- [Page text]

--

Sunday, February 24, 2008

Call Me What You Will, But Call Me a Drum Major For Peace

So, I support Obama for president. I voted for him. I wandered around New Orleans, in the neighborhood around the boarded up former Magnolia Housing Project, skipping the many homes still unrepaired and unoccupied since the great Federal Flood of 2005, and knocking on doors asking people to vote for Senator Obama. Some said they had already voted. One lady said she was scared to vote for him because "oh, honey, they are going to kill him if he gets it. They're not never gonna let no black man be president." Many young black men told me they "couldn't" vote, which of course means they have felony convictions, here in the only democracy on earth that prohibits those who have paid their debt to society from ever again attaining the full rights of citizenship. I was assigned to work alongside a schoolteacher, and we were an interesting pair: I, forty, white, the mother of one child, and she, sixty-odd, black, the mother of nine. As we walked from porch to porch, we compared perspectives on all sorts of things: feminism (I, feminist; she, antifeminist because, she said, children need mothers at home and besides, all this "women in workplaces and having lunch with men" just leads to too much adultery), Hillary Clinton's Iraq war resolution vote, divorcing cheating husbands (she did, I didn't, and of course Hillary didn't), why children aren't learning (I said parents aren't watching their kids; she, a teacher, said a good teacher should be able to teach any child, even one with neglectful parents), standardized tests (we both hate them), Barack Obama (we both love him), our experiences during many years of Democratic activism, the pornified culture of casual hookups (we're both against). Early in the day, when we were working opposite sides of Louisiana Avenue, she went inside a bar to ask people to vote. I was horrified for a second, but impressed. Those years as a military wife overseas taught me to be very leery of crowds of drunk men. Still, she went in, alone, and talked to people about voting. After that, I decided that if she dared go into places of business, I would too; if she were that brave, I would have to be also. So we went into a men's barber shop together, the place standing room only. And I went into a couple of corner stores by myself, handing out flyers and asking the shopkeepers to vote for Obama.

I've been following this story about how the Secret Service apparently gave up screening before all 20,000 attendees at a Dallas Obama rally had been checked for weapons. I'm glad, in a way, that this is finally being discussed because when Obama was here in New Orleans, at Tulane, I had some concerns about his safety, but I've hesitated to say anything (except I did come home and tell my husband). I was in the "overflow" crowd, meaning that not all of us got in, so Obama talked to us outside, before the actual speech. There was no screening of any kind and a crowd about ten persons deep was all that stood between me and the candidate. Since I am so short, I could only see the backs of people's heads, but had I been tall, like my husband, it would have been possible to aim over people's heads and...well, let's just say that I feel strongly that we should have been checked. I know he's doing these "overflow" crowds all over the country, and I worry about his safety.

So, yes, I am definitely for Obama now and have been for over a month. That's what I started out intending to write about. Go ahead and call me a member of a cult. I will laugh. Go ahead and call me a traiter to feminism. You might make me cry. But whatever else you say about me, say that, to paraphrase Dr. King, I really was a drum major for peace.

--

- [Work instructions]
A. Translate this sentence from the blog post into Spanish: "Still, she went in, alone, and talked to people about voting."
B. According to the blog post, how many children does the schoolteacher have?
C. Copy the blog post from "So, yes, I am" up to and including "major for peace.".
The listing below this blog post isn't needed for anything here.

- [Data provided]
--

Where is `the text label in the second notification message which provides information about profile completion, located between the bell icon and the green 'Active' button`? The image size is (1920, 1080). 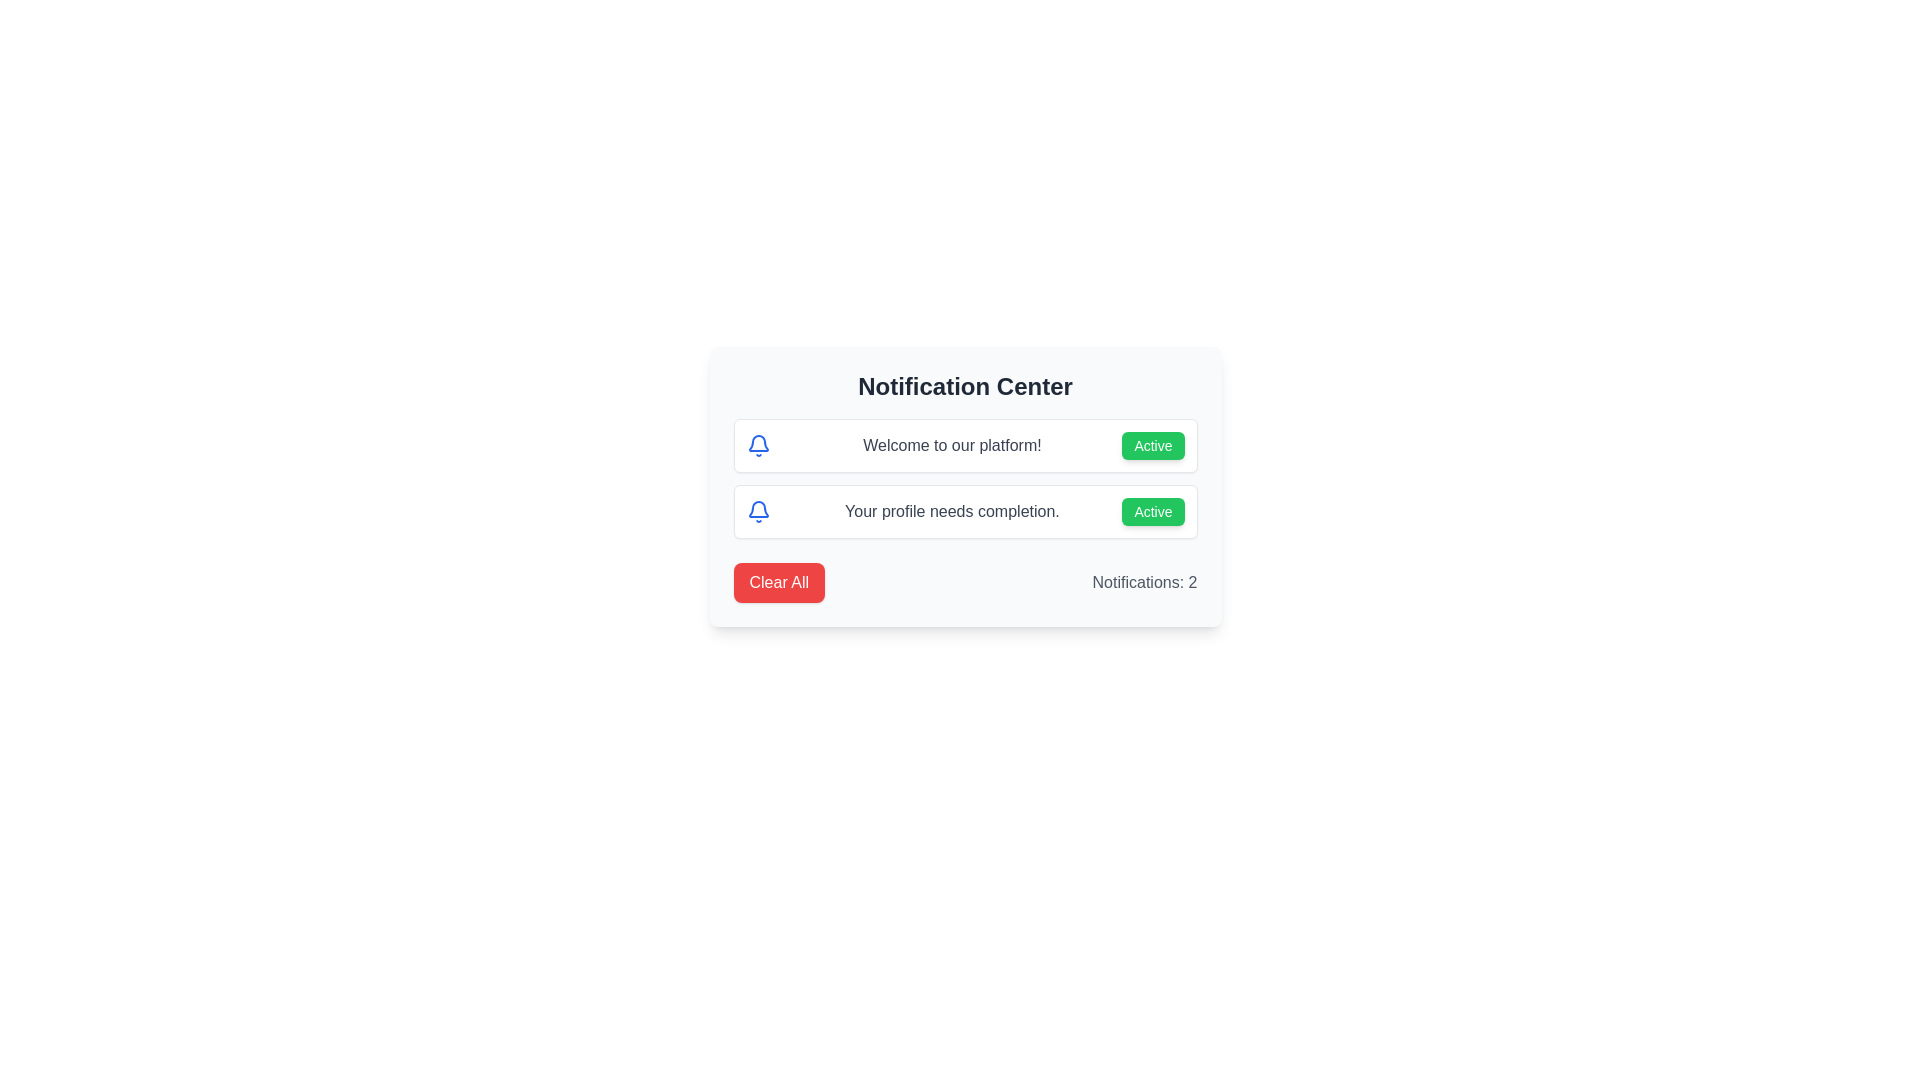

--

- [Solution set]
A. Aun así, ella entró, sola, y habló con la gente sobre votar.

B. She is the mother of nine.

C.
So, yes, I am definitely for Obama now and have been for over a month. That's what I started out intending to write about. Go ahead and call me a member of a cult. I will laugh. Go ahead and call me a traiter to feminism. You might make me cry. But whatever else you say about me, say that, to paraphrase Dr. King, I really was a drum major for peace.